(Rows from a dataset)
(begin)

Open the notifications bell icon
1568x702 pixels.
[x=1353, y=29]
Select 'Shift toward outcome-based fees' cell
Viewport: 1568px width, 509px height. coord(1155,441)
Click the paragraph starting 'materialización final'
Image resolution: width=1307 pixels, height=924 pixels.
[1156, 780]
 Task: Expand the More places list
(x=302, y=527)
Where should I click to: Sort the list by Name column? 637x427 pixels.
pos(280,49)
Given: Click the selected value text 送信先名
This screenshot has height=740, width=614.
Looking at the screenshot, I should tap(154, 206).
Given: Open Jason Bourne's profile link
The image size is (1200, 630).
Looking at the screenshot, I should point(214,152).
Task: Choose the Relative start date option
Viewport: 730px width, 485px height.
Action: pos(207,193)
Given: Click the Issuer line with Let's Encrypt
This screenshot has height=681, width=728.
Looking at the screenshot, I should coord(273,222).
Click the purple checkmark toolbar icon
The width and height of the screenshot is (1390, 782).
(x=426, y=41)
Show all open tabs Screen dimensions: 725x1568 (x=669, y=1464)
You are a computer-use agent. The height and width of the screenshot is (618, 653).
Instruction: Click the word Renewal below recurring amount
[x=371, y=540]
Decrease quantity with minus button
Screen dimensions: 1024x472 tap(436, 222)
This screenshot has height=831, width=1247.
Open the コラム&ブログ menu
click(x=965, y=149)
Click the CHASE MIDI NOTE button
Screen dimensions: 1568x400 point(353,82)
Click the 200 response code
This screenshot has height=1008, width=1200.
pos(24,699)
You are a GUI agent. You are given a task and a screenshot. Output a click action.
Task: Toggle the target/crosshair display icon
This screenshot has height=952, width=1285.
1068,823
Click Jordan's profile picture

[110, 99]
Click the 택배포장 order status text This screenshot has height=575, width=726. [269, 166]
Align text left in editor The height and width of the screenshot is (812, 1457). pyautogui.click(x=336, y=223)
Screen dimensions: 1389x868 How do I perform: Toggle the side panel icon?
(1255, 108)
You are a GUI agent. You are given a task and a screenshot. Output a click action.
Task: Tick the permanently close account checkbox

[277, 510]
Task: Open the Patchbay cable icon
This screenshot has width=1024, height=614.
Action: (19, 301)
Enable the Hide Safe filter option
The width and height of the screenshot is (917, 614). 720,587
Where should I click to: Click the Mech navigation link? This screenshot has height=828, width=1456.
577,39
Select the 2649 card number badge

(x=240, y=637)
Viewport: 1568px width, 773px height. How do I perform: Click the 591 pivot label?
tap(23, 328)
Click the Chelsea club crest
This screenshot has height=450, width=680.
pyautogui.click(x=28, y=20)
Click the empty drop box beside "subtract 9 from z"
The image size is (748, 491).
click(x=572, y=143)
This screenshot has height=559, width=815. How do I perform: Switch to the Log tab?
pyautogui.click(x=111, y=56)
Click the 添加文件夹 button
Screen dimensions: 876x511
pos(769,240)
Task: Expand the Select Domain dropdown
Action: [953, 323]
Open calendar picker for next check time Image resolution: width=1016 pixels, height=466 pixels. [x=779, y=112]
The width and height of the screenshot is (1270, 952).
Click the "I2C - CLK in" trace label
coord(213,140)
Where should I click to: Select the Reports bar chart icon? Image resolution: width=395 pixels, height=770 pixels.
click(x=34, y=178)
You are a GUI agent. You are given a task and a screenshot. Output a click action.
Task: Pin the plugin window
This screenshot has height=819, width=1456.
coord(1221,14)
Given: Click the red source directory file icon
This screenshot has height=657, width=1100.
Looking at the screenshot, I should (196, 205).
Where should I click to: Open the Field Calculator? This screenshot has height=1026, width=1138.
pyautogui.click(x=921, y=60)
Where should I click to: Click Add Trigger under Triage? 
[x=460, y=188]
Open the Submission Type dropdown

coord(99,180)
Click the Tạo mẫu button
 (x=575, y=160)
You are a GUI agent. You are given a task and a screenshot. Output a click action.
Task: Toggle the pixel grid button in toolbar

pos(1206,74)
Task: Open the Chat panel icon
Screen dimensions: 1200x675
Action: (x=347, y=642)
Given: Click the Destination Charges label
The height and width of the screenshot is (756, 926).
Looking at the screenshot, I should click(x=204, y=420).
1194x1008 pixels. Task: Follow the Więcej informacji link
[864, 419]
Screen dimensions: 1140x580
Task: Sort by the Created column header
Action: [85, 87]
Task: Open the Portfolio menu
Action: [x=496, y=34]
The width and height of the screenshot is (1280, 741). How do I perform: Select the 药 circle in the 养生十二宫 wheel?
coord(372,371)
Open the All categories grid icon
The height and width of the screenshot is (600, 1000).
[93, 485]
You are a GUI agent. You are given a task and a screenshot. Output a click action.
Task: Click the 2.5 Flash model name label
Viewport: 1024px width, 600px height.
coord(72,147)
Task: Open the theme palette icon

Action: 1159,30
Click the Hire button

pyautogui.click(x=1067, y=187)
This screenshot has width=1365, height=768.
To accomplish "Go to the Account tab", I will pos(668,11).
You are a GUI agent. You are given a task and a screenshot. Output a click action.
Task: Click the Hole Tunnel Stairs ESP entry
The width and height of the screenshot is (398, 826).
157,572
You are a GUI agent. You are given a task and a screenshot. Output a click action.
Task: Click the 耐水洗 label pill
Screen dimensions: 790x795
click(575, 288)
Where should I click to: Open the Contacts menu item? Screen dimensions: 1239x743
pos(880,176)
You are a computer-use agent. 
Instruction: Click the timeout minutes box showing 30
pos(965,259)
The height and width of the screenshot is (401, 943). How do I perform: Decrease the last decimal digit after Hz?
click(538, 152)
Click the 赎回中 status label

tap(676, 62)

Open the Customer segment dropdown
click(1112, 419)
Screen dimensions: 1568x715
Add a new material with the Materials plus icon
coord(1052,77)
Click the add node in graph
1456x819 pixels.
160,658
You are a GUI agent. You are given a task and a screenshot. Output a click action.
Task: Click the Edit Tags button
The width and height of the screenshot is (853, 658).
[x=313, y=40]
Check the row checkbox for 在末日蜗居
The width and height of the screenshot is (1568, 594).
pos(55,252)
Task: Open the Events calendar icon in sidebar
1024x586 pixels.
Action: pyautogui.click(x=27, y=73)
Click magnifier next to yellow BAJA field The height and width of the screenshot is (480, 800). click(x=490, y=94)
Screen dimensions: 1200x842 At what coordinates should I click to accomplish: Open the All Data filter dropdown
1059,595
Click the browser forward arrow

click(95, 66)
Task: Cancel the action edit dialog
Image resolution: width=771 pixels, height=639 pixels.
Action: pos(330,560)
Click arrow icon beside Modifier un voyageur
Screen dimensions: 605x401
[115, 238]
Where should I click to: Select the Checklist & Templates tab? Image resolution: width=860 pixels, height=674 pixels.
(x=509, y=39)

(end)

→ WHAT NEEDS TO BE DONE
Lay out the part of the rows that opens with the line containing "Screen dimensions: 1200x842" and runs through the end of the rows as a two-column CSV with the headers request and answer, one CSV line per row. Put each field in double quotes and turn any line breaks into spaces.

→ ANSWER TO THE TASK
request,answer
"Screen dimensions: 1200x842 At what coordinates should I click to accomplish: Open the All Data filter dropdown","1059,595"
"Click the browser forward arrow","click(95, 66)"
"Task: Cancel the action edit dialog Image resolution: width=771 pixels, height=639 pixels.","Action: pos(330,560)"
"Click arrow icon beside Modifier un voyageur Screen dimensions: 605x401","[115, 238]"
"Where should I click to: Select the Checklist & Templates tab? Image resolution: width=860 pixels, height=674 pixels.","(x=509, y=39)"